[START Available data]
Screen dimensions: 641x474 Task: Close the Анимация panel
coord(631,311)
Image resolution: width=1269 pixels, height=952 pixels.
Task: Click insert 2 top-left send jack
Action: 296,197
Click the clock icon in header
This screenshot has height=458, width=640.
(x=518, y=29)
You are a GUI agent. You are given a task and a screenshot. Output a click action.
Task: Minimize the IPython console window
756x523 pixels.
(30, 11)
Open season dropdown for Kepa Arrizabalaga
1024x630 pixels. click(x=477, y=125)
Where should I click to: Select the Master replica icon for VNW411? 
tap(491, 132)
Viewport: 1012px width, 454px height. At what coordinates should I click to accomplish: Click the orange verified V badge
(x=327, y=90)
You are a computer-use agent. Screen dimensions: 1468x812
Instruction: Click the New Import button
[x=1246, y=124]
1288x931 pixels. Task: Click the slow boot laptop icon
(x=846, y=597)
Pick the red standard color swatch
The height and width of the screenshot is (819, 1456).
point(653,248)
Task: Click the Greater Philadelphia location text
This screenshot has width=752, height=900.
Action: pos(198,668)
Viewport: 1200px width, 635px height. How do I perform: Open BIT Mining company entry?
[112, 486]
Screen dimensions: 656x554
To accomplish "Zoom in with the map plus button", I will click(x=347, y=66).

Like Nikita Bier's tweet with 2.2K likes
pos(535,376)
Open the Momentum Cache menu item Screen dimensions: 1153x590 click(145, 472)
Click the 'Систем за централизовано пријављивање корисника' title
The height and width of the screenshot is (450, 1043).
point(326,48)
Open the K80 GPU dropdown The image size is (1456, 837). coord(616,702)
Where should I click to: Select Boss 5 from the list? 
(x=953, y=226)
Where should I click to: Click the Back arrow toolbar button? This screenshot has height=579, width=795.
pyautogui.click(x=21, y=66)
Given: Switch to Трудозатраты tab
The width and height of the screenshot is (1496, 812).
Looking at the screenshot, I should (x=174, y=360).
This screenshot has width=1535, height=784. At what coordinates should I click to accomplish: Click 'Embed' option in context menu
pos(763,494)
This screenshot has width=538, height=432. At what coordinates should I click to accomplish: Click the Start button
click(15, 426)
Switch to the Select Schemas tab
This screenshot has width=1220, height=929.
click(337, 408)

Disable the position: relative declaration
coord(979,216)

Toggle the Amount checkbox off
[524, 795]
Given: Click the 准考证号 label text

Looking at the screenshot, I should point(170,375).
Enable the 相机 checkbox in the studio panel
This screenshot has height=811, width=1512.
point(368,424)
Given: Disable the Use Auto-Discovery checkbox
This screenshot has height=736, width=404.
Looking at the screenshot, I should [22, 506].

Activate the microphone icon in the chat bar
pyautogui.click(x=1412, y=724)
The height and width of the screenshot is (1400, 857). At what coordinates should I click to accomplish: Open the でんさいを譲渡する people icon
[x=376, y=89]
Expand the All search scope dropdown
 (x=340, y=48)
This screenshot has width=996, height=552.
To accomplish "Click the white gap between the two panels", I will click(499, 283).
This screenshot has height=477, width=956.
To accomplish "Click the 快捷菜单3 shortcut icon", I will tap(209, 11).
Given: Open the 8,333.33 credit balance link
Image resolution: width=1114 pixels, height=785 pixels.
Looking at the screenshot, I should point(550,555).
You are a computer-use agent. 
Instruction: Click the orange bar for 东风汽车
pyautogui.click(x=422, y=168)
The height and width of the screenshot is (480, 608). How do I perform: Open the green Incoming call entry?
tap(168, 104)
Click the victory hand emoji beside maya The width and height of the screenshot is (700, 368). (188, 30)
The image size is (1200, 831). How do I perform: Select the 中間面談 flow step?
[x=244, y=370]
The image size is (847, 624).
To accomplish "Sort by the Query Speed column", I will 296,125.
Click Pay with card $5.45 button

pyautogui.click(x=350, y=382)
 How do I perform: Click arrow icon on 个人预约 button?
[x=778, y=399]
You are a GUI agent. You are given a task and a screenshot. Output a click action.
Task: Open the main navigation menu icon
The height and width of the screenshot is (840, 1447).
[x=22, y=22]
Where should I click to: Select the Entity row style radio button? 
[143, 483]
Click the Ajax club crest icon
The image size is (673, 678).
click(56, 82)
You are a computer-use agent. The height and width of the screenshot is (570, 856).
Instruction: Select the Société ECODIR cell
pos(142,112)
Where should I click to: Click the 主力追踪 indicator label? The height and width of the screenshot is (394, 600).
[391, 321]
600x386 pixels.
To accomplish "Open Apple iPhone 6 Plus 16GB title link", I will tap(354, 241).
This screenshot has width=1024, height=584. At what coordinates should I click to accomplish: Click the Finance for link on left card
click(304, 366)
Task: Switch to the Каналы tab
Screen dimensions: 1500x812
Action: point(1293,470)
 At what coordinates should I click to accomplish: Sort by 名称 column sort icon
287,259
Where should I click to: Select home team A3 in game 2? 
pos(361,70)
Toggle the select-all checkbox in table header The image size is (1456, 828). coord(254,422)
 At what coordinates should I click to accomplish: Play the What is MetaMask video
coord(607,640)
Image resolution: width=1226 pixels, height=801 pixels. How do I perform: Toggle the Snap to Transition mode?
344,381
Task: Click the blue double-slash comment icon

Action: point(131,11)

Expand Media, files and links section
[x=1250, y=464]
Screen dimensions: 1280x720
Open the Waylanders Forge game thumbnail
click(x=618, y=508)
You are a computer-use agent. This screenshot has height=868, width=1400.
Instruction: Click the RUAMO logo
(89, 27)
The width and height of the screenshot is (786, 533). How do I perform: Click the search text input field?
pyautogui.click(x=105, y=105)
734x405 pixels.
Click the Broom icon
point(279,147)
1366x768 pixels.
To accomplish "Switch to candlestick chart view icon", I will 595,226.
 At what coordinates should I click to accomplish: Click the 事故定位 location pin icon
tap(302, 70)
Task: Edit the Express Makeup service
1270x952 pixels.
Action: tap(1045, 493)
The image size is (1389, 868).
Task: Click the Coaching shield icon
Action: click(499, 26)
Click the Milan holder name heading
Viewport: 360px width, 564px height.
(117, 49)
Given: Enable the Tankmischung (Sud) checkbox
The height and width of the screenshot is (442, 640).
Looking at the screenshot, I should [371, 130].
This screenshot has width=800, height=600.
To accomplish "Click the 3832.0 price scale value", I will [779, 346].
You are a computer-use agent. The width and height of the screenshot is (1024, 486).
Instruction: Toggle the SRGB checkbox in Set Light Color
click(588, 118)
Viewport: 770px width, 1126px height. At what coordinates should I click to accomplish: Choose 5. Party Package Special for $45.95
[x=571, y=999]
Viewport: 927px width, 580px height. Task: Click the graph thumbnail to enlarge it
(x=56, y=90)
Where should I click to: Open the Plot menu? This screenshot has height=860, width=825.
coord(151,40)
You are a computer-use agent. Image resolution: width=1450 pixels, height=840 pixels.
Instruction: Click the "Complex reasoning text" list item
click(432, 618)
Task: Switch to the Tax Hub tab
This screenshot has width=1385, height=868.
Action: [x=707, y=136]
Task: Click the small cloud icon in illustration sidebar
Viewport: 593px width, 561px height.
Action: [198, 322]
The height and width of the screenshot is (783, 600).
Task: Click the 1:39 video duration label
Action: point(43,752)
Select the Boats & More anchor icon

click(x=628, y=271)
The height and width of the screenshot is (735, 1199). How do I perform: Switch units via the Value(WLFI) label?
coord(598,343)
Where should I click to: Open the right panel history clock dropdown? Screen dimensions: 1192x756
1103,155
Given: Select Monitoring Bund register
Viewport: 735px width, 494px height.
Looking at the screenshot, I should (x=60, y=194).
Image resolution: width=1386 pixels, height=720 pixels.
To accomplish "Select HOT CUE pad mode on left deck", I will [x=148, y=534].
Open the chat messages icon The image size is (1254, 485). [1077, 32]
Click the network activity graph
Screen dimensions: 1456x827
[END Available data]
Duplicate all of the lines above without any changes.

* Response below:
Screen dimensions: 641x474 Task: Close the Анимация panel
coord(631,311)
Image resolution: width=1269 pixels, height=952 pixels.
Task: Click insert 2 top-left send jack
Action: 296,197
Click the clock icon in header
This screenshot has height=458, width=640.
(x=518, y=29)
You are a GUI agent. You are given a task and a screenshot. Output a click action.
Task: Minimize the IPython console window
756x523 pixels.
(30, 11)
Open season dropdown for Kepa Arrizabalaga
1024x630 pixels. click(x=477, y=125)
Where should I click to: Select the Master replica icon for VNW411? 
tap(491, 132)
Viewport: 1012px width, 454px height. At what coordinates should I click to accomplish: Click the orange verified V badge
(x=327, y=90)
You are a computer-use agent. Screen dimensions: 1468x812
Instruction: Click the New Import button
[x=1246, y=124]
1288x931 pixels. Task: Click the slow boot laptop icon
(x=846, y=597)
Pick the red standard color swatch
The height and width of the screenshot is (819, 1456).
point(653,248)
Task: Click the Greater Philadelphia location text
This screenshot has width=752, height=900.
Action: pos(198,668)
Viewport: 1200px width, 635px height. How do I perform: Open BIT Mining company entry?
[112, 486]
Screen dimensions: 656x554
To accomplish "Zoom in with the map plus button", I will click(x=347, y=66).

Like Nikita Bier's tweet with 2.2K likes
pos(535,376)
Open the Momentum Cache menu item Screen dimensions: 1153x590 click(145, 472)
Click the 'Систем за централизовано пријављивање корисника' title
The height and width of the screenshot is (450, 1043).
point(326,48)
Open the K80 GPU dropdown The image size is (1456, 837). coord(616,702)
Where should I click to: Select Boss 5 from the list? 
(x=953, y=226)
Where should I click to: Click the Back arrow toolbar button? This screenshot has height=579, width=795.
pyautogui.click(x=21, y=66)
Given: Switch to Трудозатраты tab
The width and height of the screenshot is (1496, 812).
Looking at the screenshot, I should (x=174, y=360).
This screenshot has width=1535, height=784. At what coordinates should I click to accomplish: Click 'Embed' option in context menu
pos(763,494)
This screenshot has width=538, height=432. At what coordinates should I click to accomplish: Click the Start button
click(15, 426)
Switch to the Select Schemas tab
This screenshot has width=1220, height=929.
click(337, 408)

Disable the position: relative declaration
coord(979,216)

Toggle the Amount checkbox off
[524, 795]
Given: Click the 准考证号 label text

Looking at the screenshot, I should point(170,375).
Enable the 相机 checkbox in the studio panel
This screenshot has height=811, width=1512.
point(368,424)
Given: Disable the Use Auto-Discovery checkbox
This screenshot has height=736, width=404.
Looking at the screenshot, I should [22, 506].

Activate the microphone icon in the chat bar
pyautogui.click(x=1412, y=724)
The height and width of the screenshot is (1400, 857). At what coordinates should I click to accomplish: Open the でんさいを譲渡する people icon
[x=376, y=89]
Expand the All search scope dropdown
 (x=340, y=48)
This screenshot has width=996, height=552.
To accomplish "Click the white gap between the two panels", I will click(499, 283).
This screenshot has height=477, width=956.
To accomplish "Click the 快捷菜单3 shortcut icon", I will tap(209, 11).
Given: Open the 8,333.33 credit balance link
Image resolution: width=1114 pixels, height=785 pixels.
Looking at the screenshot, I should point(550,555).
You are a computer-use agent. 
Instruction: Click the orange bar for 东风汽车
pyautogui.click(x=422, y=168)
The height and width of the screenshot is (480, 608). How do I perform: Open the green Incoming call entry?
tap(168, 104)
Click the victory hand emoji beside maya The width and height of the screenshot is (700, 368). (188, 30)
The image size is (1200, 831). How do I perform: Select the 中間面談 flow step?
[x=244, y=370]
The image size is (847, 624).
To accomplish "Sort by the Query Speed column", I will 296,125.
Click Pay with card $5.45 button

pyautogui.click(x=350, y=382)
 How do I perform: Click arrow icon on 个人预约 button?
[x=778, y=399]
You are a GUI agent. You are given a task and a screenshot. Output a click action.
Task: Open the main navigation menu icon
The height and width of the screenshot is (840, 1447).
[x=22, y=22]
Where should I click to: Select the Entity row style radio button? 
[143, 483]
Click the Ajax club crest icon
The image size is (673, 678).
click(56, 82)
You are a computer-use agent. The height and width of the screenshot is (570, 856).
Instruction: Select the Société ECODIR cell
pos(142,112)
Where should I click to: Click the 主力追踪 indicator label? The height and width of the screenshot is (394, 600).
[391, 321]
600x386 pixels.
To accomplish "Open Apple iPhone 6 Plus 16GB title link", I will tap(354, 241).
This screenshot has width=1024, height=584. At what coordinates should I click to accomplish: Click the Finance for link on left card
click(304, 366)
Task: Switch to the Каналы tab
Screen dimensions: 1500x812
Action: point(1293,470)
 At what coordinates should I click to accomplish: Sort by 名称 column sort icon
287,259
Where should I click to: Select home team A3 in game 2? 
pos(361,70)
Toggle the select-all checkbox in table header The image size is (1456, 828). coord(254,422)
 At what coordinates should I click to accomplish: Play the What is MetaMask video
coord(607,640)
Image resolution: width=1226 pixels, height=801 pixels. How do I perform: Toggle the Snap to Transition mode?
344,381
Task: Click the blue double-slash comment icon

Action: point(131,11)

Expand Media, files and links section
[x=1250, y=464]
Screen dimensions: 1280x720
Open the Waylanders Forge game thumbnail
click(x=618, y=508)
You are a computer-use agent. This screenshot has height=868, width=1400.
Instruction: Click the RUAMO logo
(89, 27)
The width and height of the screenshot is (786, 533). How do I perform: Click the search text input field?
pyautogui.click(x=105, y=105)
734x405 pixels.
Click the Broom icon
point(279,147)
1366x768 pixels.
To accomplish "Switch to candlestick chart view icon", I will 595,226.
 At what coordinates should I click to accomplish: Click the 事故定位 location pin icon
tap(302, 70)
Task: Edit the Express Makeup service
1270x952 pixels.
Action: tap(1045, 493)
The image size is (1389, 868).
Task: Click the Coaching shield icon
Action: click(499, 26)
Click the Milan holder name heading
Viewport: 360px width, 564px height.
(117, 49)
Given: Enable the Tankmischung (Sud) checkbox
The height and width of the screenshot is (442, 640).
Looking at the screenshot, I should [371, 130].
This screenshot has width=800, height=600.
To accomplish "Click the 3832.0 price scale value", I will [779, 346].
You are a computer-use agent. The width and height of the screenshot is (1024, 486).
Instruction: Toggle the SRGB checkbox in Set Light Color
click(588, 118)
Viewport: 770px width, 1126px height. At what coordinates should I click to accomplish: Choose 5. Party Package Special for $45.95
[x=571, y=999]
Viewport: 927px width, 580px height. Task: Click the graph thumbnail to enlarge it
(x=56, y=90)
Where should I click to: Open the Plot menu? This screenshot has height=860, width=825.
coord(151,40)
You are a computer-use agent. Image resolution: width=1450 pixels, height=840 pixels.
Instruction: Click the "Complex reasoning text" list item
click(432, 618)
Task: Switch to the Tax Hub tab
This screenshot has width=1385, height=868.
Action: [x=707, y=136]
Task: Click the small cloud icon in illustration sidebar
Viewport: 593px width, 561px height.
Action: [198, 322]
The height and width of the screenshot is (783, 600).
Task: Click the 1:39 video duration label
Action: point(43,752)
Select the Boats & More anchor icon

click(x=628, y=271)
The height and width of the screenshot is (735, 1199). How do I perform: Switch units via the Value(WLFI) label?
coord(598,343)
Where should I click to: Open the right panel history clock dropdown? Screen dimensions: 1192x756
1103,155
Given: Select Monitoring Bund register
Viewport: 735px width, 494px height.
Looking at the screenshot, I should (x=60, y=194).
Image resolution: width=1386 pixels, height=720 pixels.
To accomplish "Select HOT CUE pad mode on left deck", I will [x=148, y=534].
Open the chat messages icon The image size is (1254, 485). [1077, 32]
Click the network activity graph
Screen dimensions: 1456x827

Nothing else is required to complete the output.